═════ DATASET ROWS ═════
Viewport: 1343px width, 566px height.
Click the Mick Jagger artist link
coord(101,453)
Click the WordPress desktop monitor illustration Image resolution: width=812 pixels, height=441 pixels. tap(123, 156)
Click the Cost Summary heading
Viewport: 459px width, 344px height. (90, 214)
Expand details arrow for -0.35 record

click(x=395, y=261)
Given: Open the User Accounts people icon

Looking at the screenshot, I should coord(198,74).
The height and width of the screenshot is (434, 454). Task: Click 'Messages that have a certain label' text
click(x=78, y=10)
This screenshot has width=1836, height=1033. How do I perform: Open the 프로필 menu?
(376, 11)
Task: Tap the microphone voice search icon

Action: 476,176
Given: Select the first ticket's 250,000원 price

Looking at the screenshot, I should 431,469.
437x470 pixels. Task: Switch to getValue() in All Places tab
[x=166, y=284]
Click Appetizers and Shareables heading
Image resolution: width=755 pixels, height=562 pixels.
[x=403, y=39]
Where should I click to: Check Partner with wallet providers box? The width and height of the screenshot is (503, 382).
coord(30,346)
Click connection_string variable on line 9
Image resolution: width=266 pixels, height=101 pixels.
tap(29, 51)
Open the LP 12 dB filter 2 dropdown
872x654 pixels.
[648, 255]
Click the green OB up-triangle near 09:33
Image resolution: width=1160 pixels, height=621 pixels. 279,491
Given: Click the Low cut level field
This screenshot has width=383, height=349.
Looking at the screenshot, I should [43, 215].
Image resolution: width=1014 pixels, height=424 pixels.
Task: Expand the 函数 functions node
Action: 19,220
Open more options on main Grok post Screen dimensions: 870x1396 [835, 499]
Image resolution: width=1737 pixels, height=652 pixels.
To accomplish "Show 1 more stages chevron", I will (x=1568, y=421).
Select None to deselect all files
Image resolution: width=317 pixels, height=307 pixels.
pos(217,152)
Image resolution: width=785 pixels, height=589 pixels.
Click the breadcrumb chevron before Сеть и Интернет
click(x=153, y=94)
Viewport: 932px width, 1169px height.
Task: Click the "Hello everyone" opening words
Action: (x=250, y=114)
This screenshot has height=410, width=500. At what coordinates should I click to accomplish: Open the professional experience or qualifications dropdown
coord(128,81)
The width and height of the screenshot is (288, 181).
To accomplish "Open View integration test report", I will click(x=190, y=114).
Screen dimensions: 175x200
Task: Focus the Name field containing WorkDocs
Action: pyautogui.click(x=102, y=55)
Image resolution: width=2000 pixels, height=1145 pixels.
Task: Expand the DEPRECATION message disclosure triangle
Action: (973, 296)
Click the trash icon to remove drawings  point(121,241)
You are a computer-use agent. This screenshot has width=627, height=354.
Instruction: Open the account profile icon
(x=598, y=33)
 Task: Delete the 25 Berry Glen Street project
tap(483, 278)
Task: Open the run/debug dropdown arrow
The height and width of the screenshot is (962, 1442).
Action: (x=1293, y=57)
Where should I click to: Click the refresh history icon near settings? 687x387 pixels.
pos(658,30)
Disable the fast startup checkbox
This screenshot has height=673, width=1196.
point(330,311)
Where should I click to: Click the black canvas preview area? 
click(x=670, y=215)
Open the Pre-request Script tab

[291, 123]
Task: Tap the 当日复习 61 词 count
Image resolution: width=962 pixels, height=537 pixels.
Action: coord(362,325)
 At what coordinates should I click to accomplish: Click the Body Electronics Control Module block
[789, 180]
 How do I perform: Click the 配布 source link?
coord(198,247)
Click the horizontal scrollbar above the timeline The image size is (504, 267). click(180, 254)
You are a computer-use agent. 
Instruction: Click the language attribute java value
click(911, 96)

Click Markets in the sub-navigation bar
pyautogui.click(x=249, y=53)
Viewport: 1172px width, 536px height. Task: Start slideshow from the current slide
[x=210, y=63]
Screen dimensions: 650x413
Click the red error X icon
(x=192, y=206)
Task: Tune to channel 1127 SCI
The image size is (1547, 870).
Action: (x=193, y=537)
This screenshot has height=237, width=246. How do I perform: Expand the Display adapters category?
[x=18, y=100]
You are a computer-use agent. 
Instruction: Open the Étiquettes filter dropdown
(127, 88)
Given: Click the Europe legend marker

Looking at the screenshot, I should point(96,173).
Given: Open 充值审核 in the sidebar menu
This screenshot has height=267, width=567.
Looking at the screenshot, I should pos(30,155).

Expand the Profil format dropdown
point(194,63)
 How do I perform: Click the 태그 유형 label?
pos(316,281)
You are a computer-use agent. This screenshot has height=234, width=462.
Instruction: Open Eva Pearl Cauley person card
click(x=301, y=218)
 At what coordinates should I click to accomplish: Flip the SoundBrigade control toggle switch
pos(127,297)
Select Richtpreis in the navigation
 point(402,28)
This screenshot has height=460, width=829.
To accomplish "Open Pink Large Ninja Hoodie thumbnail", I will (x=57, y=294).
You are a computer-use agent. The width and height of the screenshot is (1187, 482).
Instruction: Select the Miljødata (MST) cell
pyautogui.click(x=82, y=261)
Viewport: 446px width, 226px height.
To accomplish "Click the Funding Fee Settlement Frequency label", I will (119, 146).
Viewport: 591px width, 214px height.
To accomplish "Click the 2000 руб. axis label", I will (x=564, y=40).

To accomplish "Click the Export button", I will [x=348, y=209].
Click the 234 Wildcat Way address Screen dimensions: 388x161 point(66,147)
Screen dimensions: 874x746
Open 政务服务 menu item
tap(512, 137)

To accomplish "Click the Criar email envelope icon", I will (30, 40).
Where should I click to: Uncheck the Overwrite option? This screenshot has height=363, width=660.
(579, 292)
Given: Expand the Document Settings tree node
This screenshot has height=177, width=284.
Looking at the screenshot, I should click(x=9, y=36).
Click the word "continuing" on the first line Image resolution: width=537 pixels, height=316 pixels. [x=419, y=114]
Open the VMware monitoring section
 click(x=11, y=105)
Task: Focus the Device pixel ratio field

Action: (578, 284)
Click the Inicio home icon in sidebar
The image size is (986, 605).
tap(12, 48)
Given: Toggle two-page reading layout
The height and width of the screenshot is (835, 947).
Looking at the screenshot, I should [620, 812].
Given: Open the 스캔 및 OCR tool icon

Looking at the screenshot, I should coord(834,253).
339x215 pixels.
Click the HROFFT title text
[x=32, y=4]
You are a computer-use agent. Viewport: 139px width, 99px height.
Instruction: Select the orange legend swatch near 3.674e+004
═════
#### [BRIEF]
Show each line of the listing above that contains the word "label".

#### [RESULT OF THE EXERCISE]
The height and width of the screenshot is (434, 454). Task: Click 'Messages that have a certain label' text
 How do I perform: Click the 태그 유형 label?
To accomplish "Click the Funding Fee Settlement Frequency label", I will (119, 146).
To accomplish "Click the 2000 руб. axis label", I will (x=564, y=40).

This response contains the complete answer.